小麦・小麦粉に係る話題

話題のバスケット

 小麦粉は人類の長い歴史の中で人々の生活と共にさまざまな発展をし、今ではなくてはならない食品材料となりました。この欄では、原料の小麦から加工品になって消費者の方々に食べていただくまでの幅広い小麦粉の世界をいろいろな角度から取り上げ、楽しく、ご参考になる話題として皆様にお届けします。


小麦1粒は0.03〜0.04グラム
 

 小麦は文字通り小さな粒です。流通している小麦の1粒平均の重さは0.03〜0.04グラムのものが最も多く、ほとんどが0.03〜0.045グラムの範囲に入ります。

 1粒の重さは品種によって差がありますが、土壌の種類や状態、生育中の気象条件、および施肥の仕方の影響も受けます。重さは粒の大きさと深い関係がありますが、胚乳内部の組織の密度や水分の量によっても差が出ますので、1粒の重さを測ることによって、その小麦粒がどんな品質かをある程度推測することも可能です。

 ただし、1粒の重さで表すと小さい数字になって不便ですから、実用的には千粒平均の重さ、すなわち「千粒重」として表示しています。20〜25グラムの小麦粒の重さを正確に測り、その粒数を数えて、千粒の重さ(グラム)に換算します。デュラム小麦はその他の小麦より千粒重の値が大きめです。

 小麦粒の比重は1.25〜1.45です。比重からは、小麦粒内部が充実しているかどうかを推測できます。しかし、比重を測るのは面倒ですので、測定しやすい「容積重」で代用しています。容積重とは、きょう雑物を除いた小麦粒を一定の容量の容器に定められた方法で流し入れたときの重量のことで、「かさ比重」と呼べるものです。流通している小麦の容積重は73〜85キログラム/ヘクトリットルで、中でも多いのは77〜83キログラム/ヘクトリットルのものです。容積重は数値が大きいほど、粒の内部がよく充実しており、製粉性が良いと推測されます。


 
手延そうめんの厄とは?


提供:兵庫県手延素麺協同組合

提供:兵庫県手延素麺協同組合

 手延そうめんは昔から寒い季節に作られ、木箱に詰められて、梅雨を越してから出荷されるのが一般的でした。こうすることによって油臭さが消え、シャキッとした食感のめんになります。このように手延そうめんを貯蔵して梅雨時を越させること、あるいは梅雨時を越すことによっておいしさが増すことを「厄(やく)」と呼んでいます。

 手延そうめん作りは小麦粉、食塩、水を混ぜて生地にするところから始まります。機械による製めんに比べて小麦粉に対して水(45〜50%)と食塩(5〜6%)を多く加えるのが特徴です。十分にこねた生地を丸くし、包丁で直径5〜10センチメートルの太さの長い帯状のものにします。これに撚りをかけながら引き延ばし、付着と乾燥を防ぐために綿実油を表面に塗って、桶の中に渦状に重ねて巻き込みます。これを数時間ねかせた後に引き延ばすことを数回繰り返すことによって、鉛筆の太さくらいにします。これを2本の竿(細竹)に8の字にあやがけし、二つ折りして室箱に入れ、ねかします。その間に、竿の一方を固定し、もう一方を手で引いてめん線を細くすることを数回行って、細くします。最後に、屋外の乾燥台に移し、長い箸でほぐしながら竿の間の長さを順に広げてゆき、1.3ミリメートル以下の太さにします。乾燥後、一定の長さに切断し、箱に入れます。

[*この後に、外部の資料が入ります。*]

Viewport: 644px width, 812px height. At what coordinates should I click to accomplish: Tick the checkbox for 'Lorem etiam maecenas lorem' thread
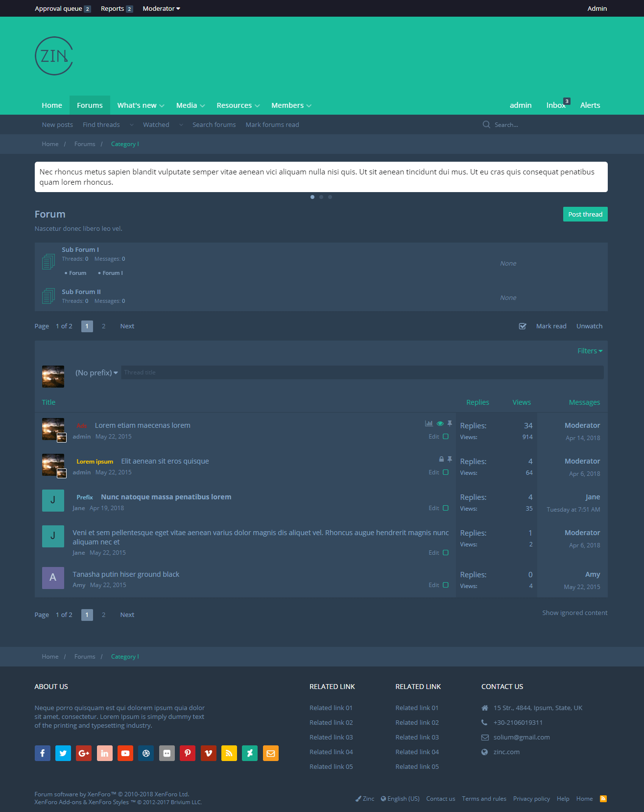click(x=446, y=437)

 以前は、これらの工程のすべてを手や足で行っていましたが、かなり機械化が進んでいます。また、油を使う量を減らして、代わりにでんぷんで付着を防ぐことも行われています。

 厄によって、手延そうめんの硬さが増します。小麦粉中のグルテンになるたん白質、中でも生地に弾力を与えるグルテニンが厄を経ることによって、硬さを増すからです。そして、ぬった油は厄によって加水分解し、脂肪酸の一部がたん白質に結びつくため、この傾向が強まることが分かっています。同時に油臭さもなくなります。

  厄に似た現象はすべてのめん類で起こり、貯蔵することによって、めんの硬さが増す傾向があります。このことはうどんやひらめんなどの太いめんではマイナスですが、細いそうめんでは良い食感になります。まだ、日本中で小麦が作られていたころ、瀬戸内海や九州などの手延そうめんの産地で作られていた小麦はたん白質の量があまり多くないために、厄によって少し硬めの食感にする必要があったと思われます。外国からのいろいろな種類の良質な小麦を使えるようになった現在では、必ずしも厄を必要としない場合もあります。